Short exercise:
Turn every one of the records below into a numbered list, skipping any blank lines.

Entries for locating text and elements:
* * * *
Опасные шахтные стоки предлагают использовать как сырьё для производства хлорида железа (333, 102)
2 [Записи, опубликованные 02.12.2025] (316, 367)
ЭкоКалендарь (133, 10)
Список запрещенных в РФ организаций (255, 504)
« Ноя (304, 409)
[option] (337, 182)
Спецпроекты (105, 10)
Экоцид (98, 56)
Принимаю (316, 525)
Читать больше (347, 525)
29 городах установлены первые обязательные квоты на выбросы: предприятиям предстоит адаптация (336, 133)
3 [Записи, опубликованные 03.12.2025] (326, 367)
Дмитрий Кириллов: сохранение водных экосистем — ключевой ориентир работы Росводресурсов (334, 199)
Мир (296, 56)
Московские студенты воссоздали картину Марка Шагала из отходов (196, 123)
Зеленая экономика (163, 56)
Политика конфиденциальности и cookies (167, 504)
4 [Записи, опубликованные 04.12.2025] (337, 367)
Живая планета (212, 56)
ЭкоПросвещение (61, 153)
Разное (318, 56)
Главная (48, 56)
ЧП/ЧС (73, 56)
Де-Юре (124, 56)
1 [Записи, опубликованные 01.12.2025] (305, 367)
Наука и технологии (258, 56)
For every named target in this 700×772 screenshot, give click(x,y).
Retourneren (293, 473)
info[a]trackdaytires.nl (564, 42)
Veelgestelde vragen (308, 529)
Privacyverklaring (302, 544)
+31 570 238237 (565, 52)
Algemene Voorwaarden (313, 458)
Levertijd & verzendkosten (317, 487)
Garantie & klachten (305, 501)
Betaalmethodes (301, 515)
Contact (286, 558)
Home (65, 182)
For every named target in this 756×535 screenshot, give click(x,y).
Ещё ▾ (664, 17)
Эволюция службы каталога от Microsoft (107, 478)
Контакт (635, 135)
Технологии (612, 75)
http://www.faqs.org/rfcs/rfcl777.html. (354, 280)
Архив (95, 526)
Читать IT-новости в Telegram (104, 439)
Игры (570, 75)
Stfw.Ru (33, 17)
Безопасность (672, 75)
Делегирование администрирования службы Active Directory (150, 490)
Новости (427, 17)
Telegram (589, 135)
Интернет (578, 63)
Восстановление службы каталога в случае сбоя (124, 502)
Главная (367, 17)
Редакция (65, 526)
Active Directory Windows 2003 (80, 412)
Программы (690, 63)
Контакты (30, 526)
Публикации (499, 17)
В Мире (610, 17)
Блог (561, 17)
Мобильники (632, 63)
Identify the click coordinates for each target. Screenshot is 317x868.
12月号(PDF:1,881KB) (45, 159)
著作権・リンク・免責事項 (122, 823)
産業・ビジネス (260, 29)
* * * *
Reply to the exercise:
1. Опасные шахтные стоки предлагают использовать как сырьё для производства хлорида железа (333, 102)
2. 2 [Записи, опубликованные 02.12.2025] (316, 367)
3. ЭкоКалендарь (133, 10)
4. Список запрещенных в РФ организаций (255, 504)
5. « Ноя (304, 409)
6. [option] (337, 182)
7. Спецпроекты (105, 10)
8. Экоцид (98, 56)
9. Принимаю (316, 525)
10. Читать больше (347, 525)
11. 29 городах установлены первые обязательные квоты на выбросы: предприятиям предстоит адаптация (336, 133)
12. 3 [Записи, опубликованные 03.12.2025] (326, 367)
13. Дмитрий Кириллов: сохранение водных экосистем — ключевой ориентир работы Росводресурсов (334, 199)
14. Мир (296, 56)
15. Московские студенты воссоздали картину Марка Шагала из отходов (196, 123)
16. Зеленая экономика (163, 56)
17. Политика конфиденциальности и cookies (167, 504)
18. 4 [Записи, опубликованные 04.12.2025] (337, 367)
19. Живая планета (212, 56)
20. ЭкоПросвещение (61, 153)
21. Разное (318, 56)
22. Главная (48, 56)
23. ЧП/ЧС (73, 56)
24. Де-Юре (124, 56)
25. 1 [Записи, опубликованные 01.12.2025] (305, 367)
26. Наука и технологии (258, 56)
27. For every named target in this 700×772 screenshot, give click(x,y).
28. Retourneren (293, 473)
29. info[a]trackdaytires.nl (564, 42)
30. Veelgestelde vragen (308, 529)
31. Privacyverklaring (302, 544)
32. +31 570 238237 (565, 52)
33. Algemene Voorwaarden (313, 458)
34. Levertijd & verzendkosten (317, 487)
35. Garantie & klachten (305, 501)
36. Betaalmethodes (301, 515)
37. Contact (286, 558)
38. Home (65, 182)
39. For every named target in this 756×535 screenshot, give click(x,y).
40. Ещё ▾ (664, 17)
41. Эволюция службы каталога от Microsoft (107, 478)
42. Контакт (635, 135)
43. Технологии (612, 75)
44. http://www.faqs.org/rfcs/rfcl777.html. (354, 280)
45. Архив (95, 526)
46. Читать IT-новости в Telegram (104, 439)
47. Игры (570, 75)
48. Stfw.Ru (33, 17)
49. Безопасность (672, 75)
50. Делегирование администрирования службы Active Directory (150, 490)
51. Новости (427, 17)
52. Telegram (589, 135)
53. Интернет (578, 63)
54. Восстановление службы каталога в случае сбоя (124, 502)
55. Главная (367, 17)
56. Редакция (65, 526)
57. Active Directory Windows 2003 (80, 412)
58. Программы (690, 63)
59. Контакты (30, 526)
60. Публикации (499, 17)
61. В Мире (610, 17)
62. Блог (561, 17)
63. Мобильники (632, 63)
64. Identify the click coordinates for each target. Screenshot is 317x868.
65. 12月号(PDF:1,881KB) (45, 159)
66. 著作権・リンク・免責事項 (122, 823)
67. 産業・ビジネス (260, 29)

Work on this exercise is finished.